#### DATA RECORDS
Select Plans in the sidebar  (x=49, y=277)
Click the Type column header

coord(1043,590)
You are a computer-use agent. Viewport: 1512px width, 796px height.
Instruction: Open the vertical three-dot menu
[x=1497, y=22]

#### EXERCISE OBJECTIVE
In the records above, return only the line that contains "Click the Type column header" and every line after it through the last, exactly as they appear.

#### TASK ANSWER
Click the Type column header

coord(1043,590)
You are a computer-use agent. Viewport: 1512px width, 796px height.
Instruction: Open the vertical three-dot menu
[x=1497, y=22]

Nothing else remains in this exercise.